Data entries:
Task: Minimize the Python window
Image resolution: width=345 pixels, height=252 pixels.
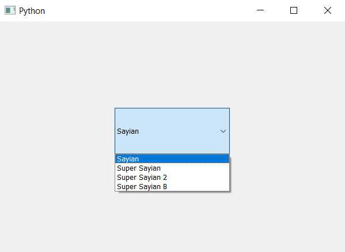Action: pyautogui.click(x=260, y=10)
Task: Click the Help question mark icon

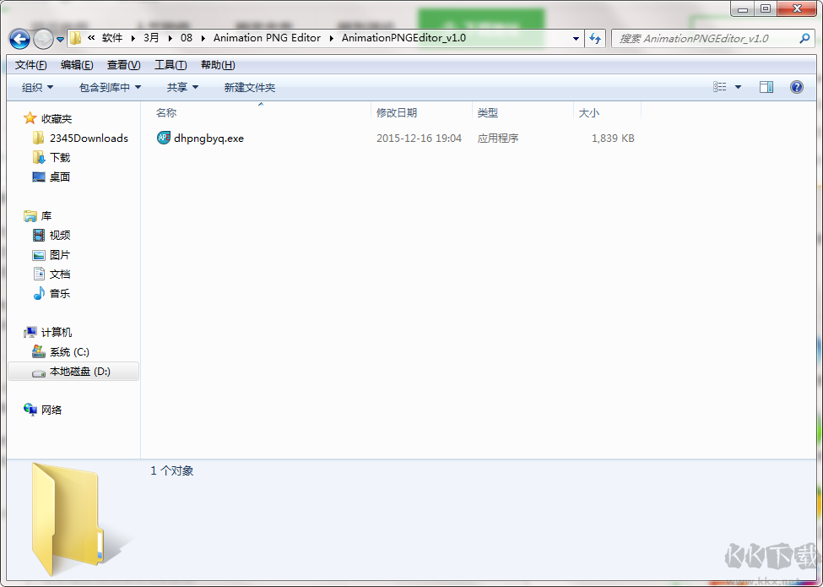Action: [x=798, y=86]
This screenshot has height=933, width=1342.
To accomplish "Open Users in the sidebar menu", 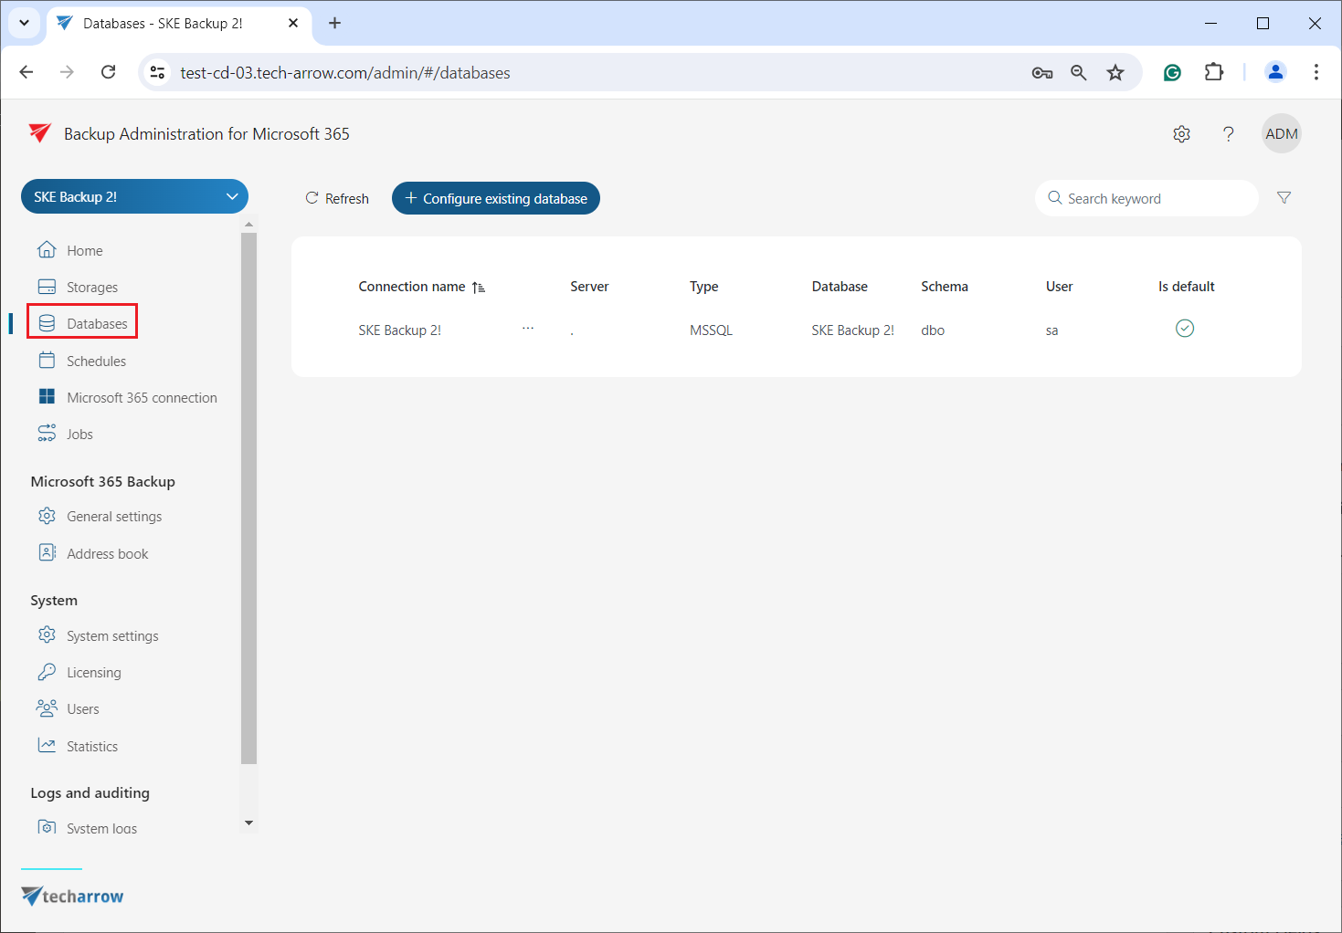I will (82, 709).
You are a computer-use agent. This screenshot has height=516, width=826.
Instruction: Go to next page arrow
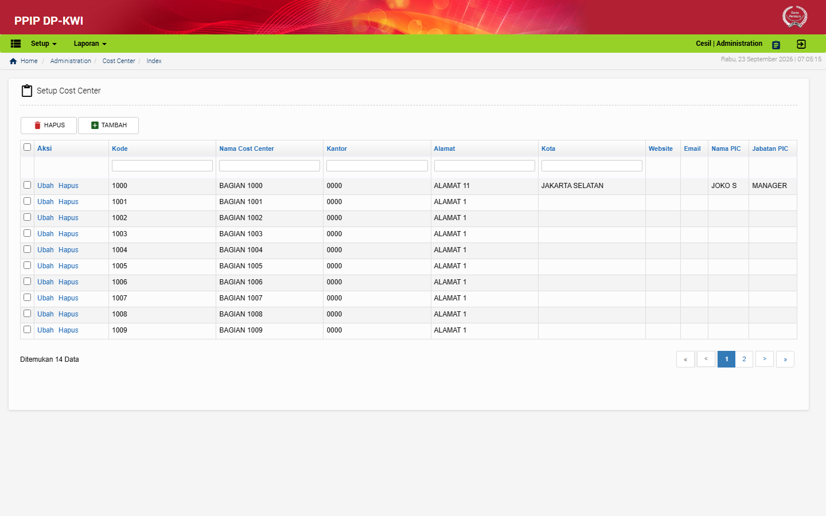[765, 359]
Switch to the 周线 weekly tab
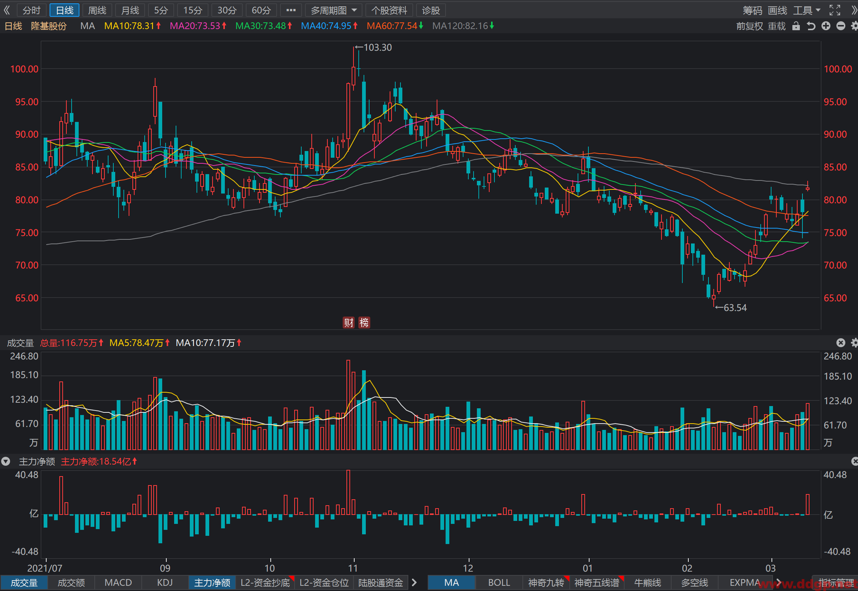This screenshot has height=591, width=858. coord(97,10)
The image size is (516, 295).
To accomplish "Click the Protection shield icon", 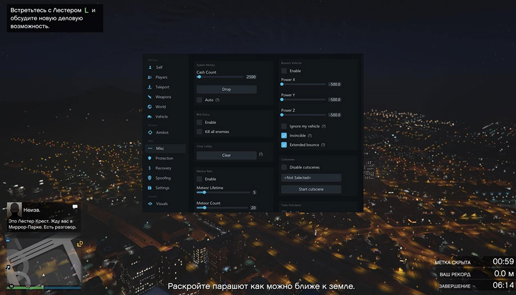I will tap(150, 158).
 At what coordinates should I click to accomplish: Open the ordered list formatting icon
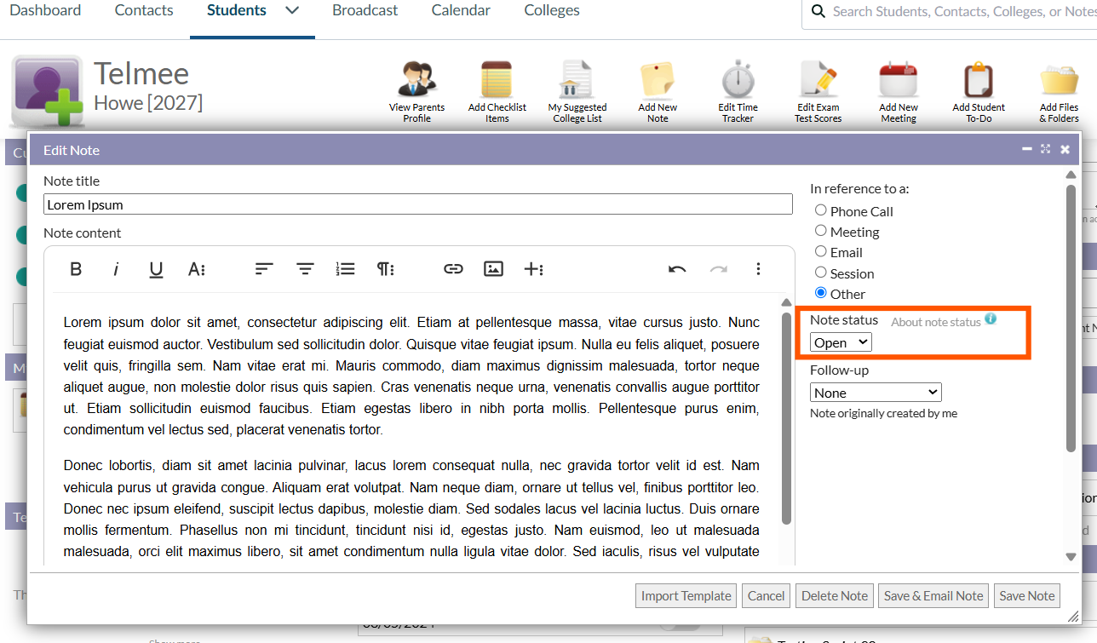[345, 269]
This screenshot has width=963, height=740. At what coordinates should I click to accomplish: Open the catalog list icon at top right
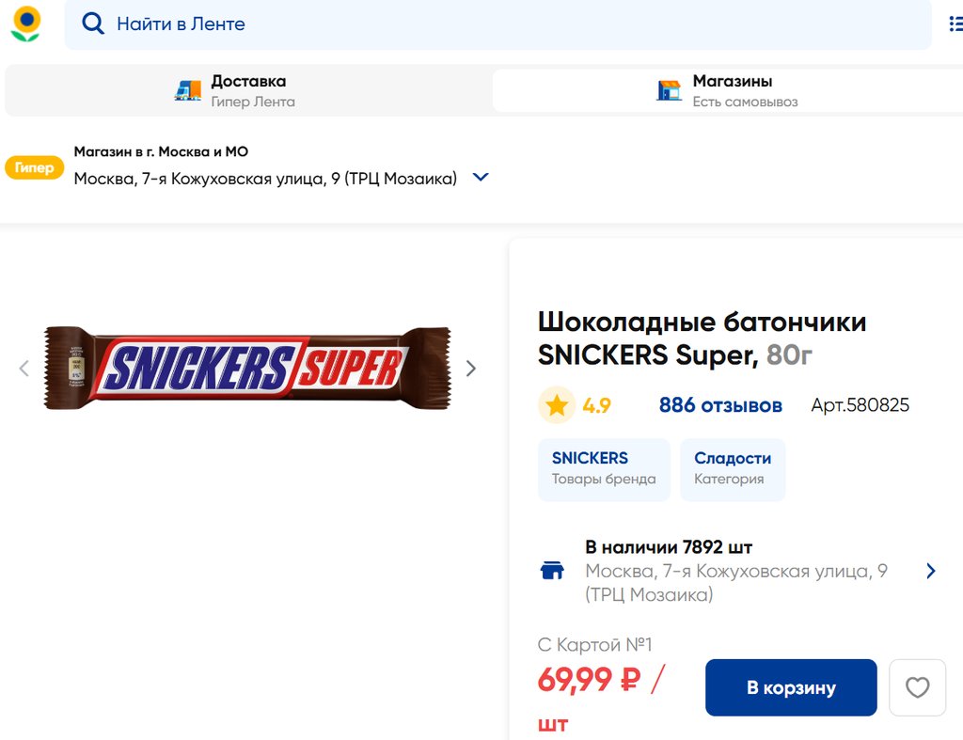point(955,24)
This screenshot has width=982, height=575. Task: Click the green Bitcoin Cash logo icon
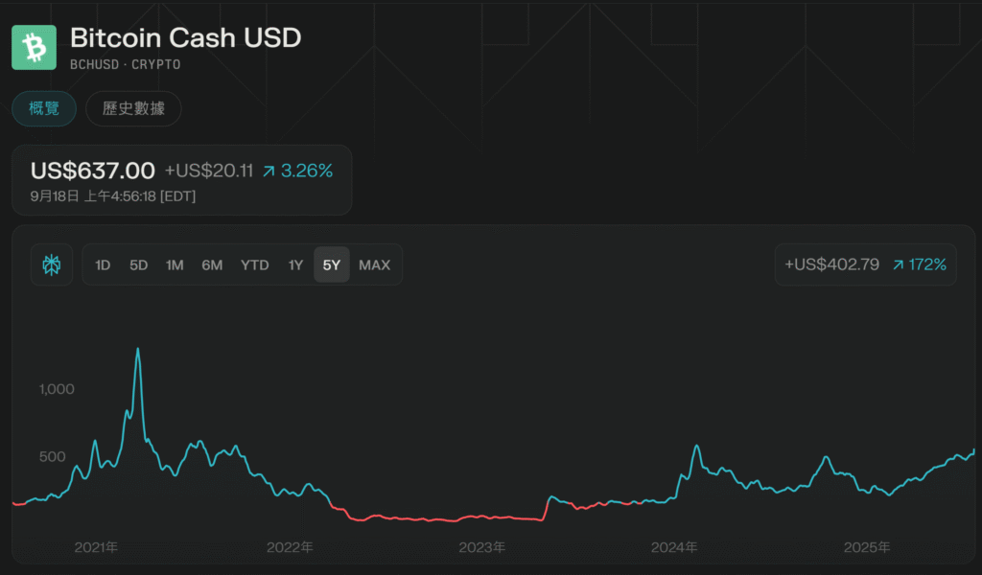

### WORK ORDER
Leave out all pictures and retype precisely the lines that run from the line containing "This screenshot has width=963, height=740." to the last line of the records.

### ANSWER TO THIS TASK
This screenshot has width=963, height=740. At what coordinates should I click to accomplish: Open the catalog list icon at top right
point(955,24)
This screenshot has width=982, height=575. Task: Click the green Bitcoin Cash logo icon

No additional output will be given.